Vazgen, recently graduated from the Yerevan state university, shared the same opinion. “It was amazing to have the opportunity to participate in such an international camp,” Vazgen said smiling, adjusting a deck of playing cards. “Yesterday in Algeria it was Independence Day, while we Armenians celebrated the Constitution Day...A group of Algerians is camping not far from us, and we congratulated each other, as if Algeria and Armenia were neighbouring countries. However, it was the first time in my life that I saw an Algerian.”

On the Internet a lot of enthusiasm, but not just that

Blogs and social networks have many positive comments on Seliger 2010. After a few initial criticisms, mostly regarding troubles in getting the visas, in communicating with the camp's participants, and with organisers that only spoke Russian, the event's Facebook page became a collection of enthusiastic and nostalgic comments.

Those participants posting on the Internet about their experience, also shared open criticism, in particular in the Russian blogosphere.
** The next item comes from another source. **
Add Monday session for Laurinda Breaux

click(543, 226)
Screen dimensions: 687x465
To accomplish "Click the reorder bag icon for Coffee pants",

Apparently, the event’s organisers have noticed some of these comments.

Igor Samojlik, a blogger and participant in “Seliger 2010”, declared that he was asked to explain some of his online comments that explicitly criticized the camp. In a July 9th post, he writes, “Some security men collected me from a lecture in order to have an educational chat. The man in charge of the Russian youth policies was waiting for me, in a bad mood and with the printouts of my blog in his hand.”

Today's Russia

The international camp of “Seliger 2010”, a very ambitious project realised through many difficulties and not without hiccups, gives a good portrait of today's Russia. It is easy to notice great potentials expressed by a generation willing to fulfil its ambitions and pursue a career.

But the desire of openness, innovation and development, repeatedly expressed by both the organisers of the camp and the Putin-Medvedev “tandem”, clashes with a problematic reality, characterized by systemic inefficiencies, strict rules and strong centralisation.